La mostra del Meeting di Rimini “L’incontro con l’altro: genio della Repubblica. 1946-2016” intende contribuire a far comprendere il senso della storia di questi settanta anni. La vita della Repubblica è vita di grandi personalità e di comuni cittadini. Le classi dirigenti del dopoguerra hanno avuto il merito di valorizzare, nella Ricostruzione, l’iniziativa di grandi parti del popolo fino a quel momento escluse dalla scena pubblica. Questa intuizione di fondo, che vede il popolo come fattore dinamico della storia italiana, si dipana nelle sale, nei video e negli incontri lungo diverse linee: politica, economia, cultura, religione, società.
Il settantesimo compleanno della Repubblica diventa una preziosa occasione per trarre suggerimenti dalle fasi positive della nostra storia. Ci siamo forse abituati a una vita pubblica come conflitto privo di regole. Ma non sempre è stato così: il nostro Paese si è costruito grazie al compromesso virtuoso non solo tra culture diverse ma anche tra diverse concezioni della democrazia, quella repubblicana e quella liberale.
La prima concepiva la democrazia come “assenza di dominio”. L’altra concepiva la democrazia come “assenza di interferenze” nella vita privata. Entrambe le concezioni avevano aspetti positivi, ma nessuna delle due era esente da rischi. Perché l’assenza di dominio non si trasformasse in dominio dell’anarchia, era necessaria la virtù civica, intesa come virtuosa partecipazione alla vita pubblica, che permette al cittadino di non essere suddito e richiede l’adempimento di specifici doveri civili.

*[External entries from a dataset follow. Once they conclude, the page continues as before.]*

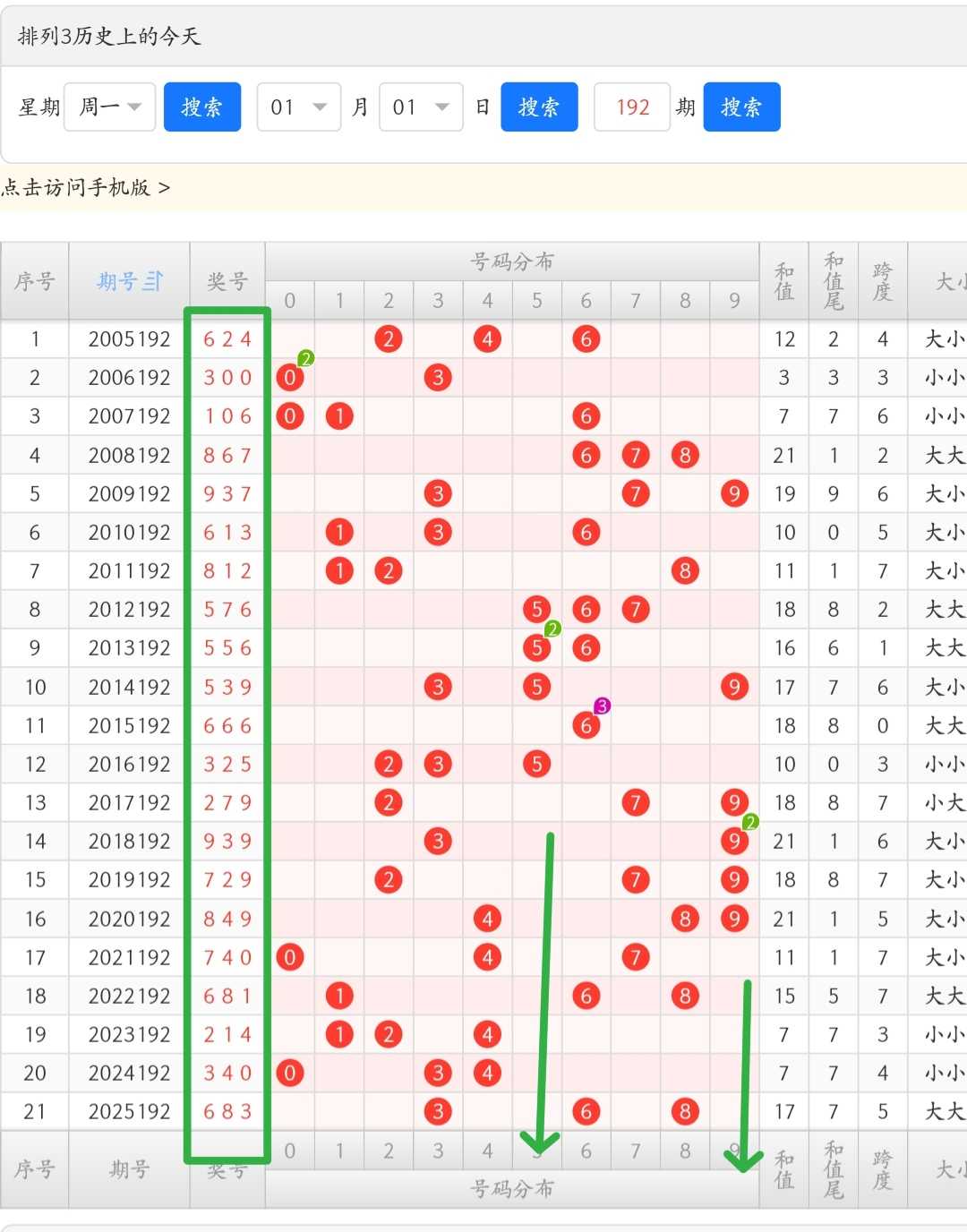
Task: Click 搜索 button after the 期 label
Action: pos(741,107)
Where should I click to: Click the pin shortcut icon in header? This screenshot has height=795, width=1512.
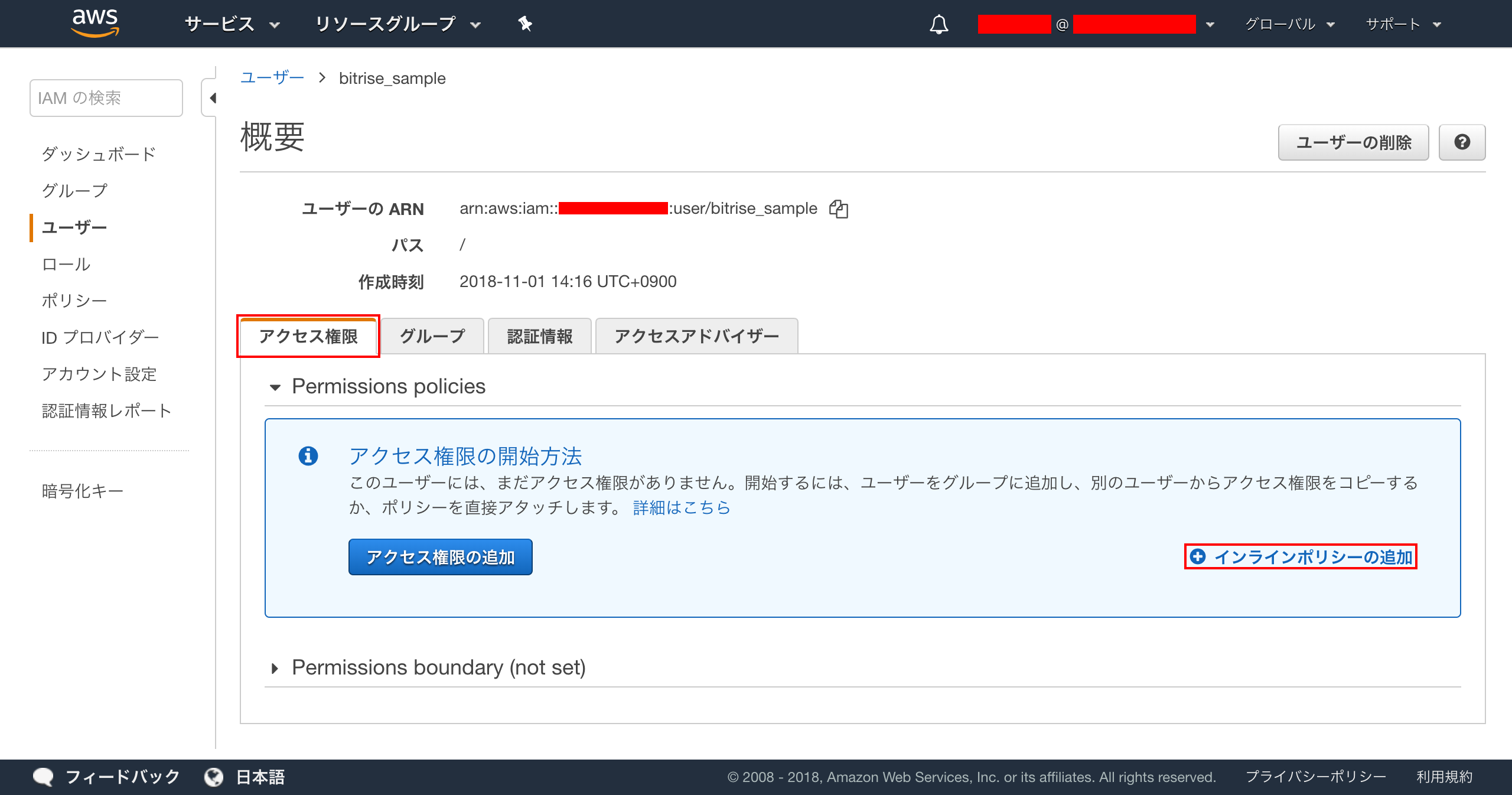tap(524, 24)
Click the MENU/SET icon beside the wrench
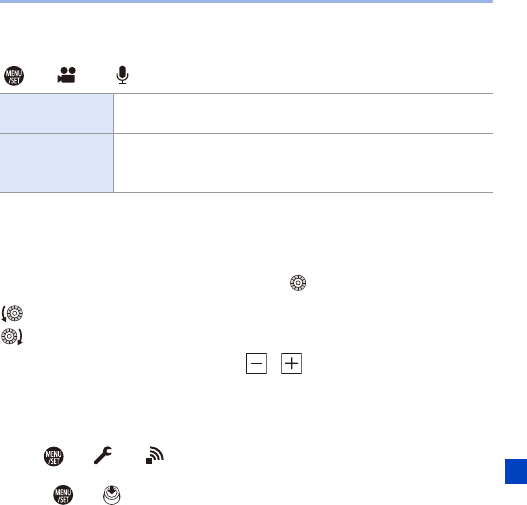Screen dimensions: 527x505 tap(53, 456)
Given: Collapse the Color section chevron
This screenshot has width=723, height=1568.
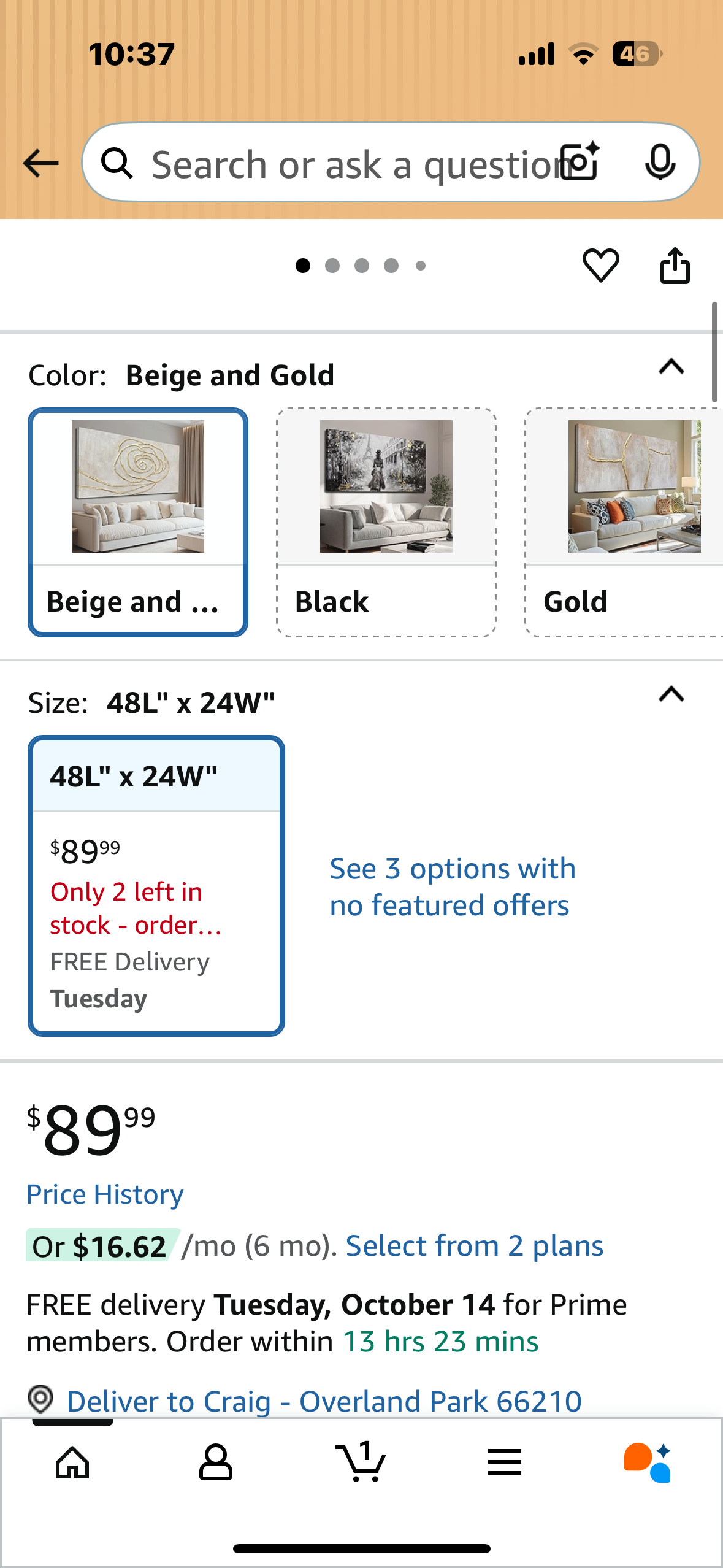Looking at the screenshot, I should pos(671,367).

L’idea repubblicana della democrazia è fondata sul diritto-dovere di far parte della res publica e offre quindi una visione positiva della politica. Il liberalismo garantisce pienamente le libertà individuali, ma ha una visione negativa della politica, sospettata di essere preda di interessi e passioni particolari. La visione fondata sul primato dei doveri può portare ad una torsione moralistica dell’impegno politico mentre la concezione liberale, fondata sul primato dei diritti, può condurre ad un disinteresse per la cosa pubblica.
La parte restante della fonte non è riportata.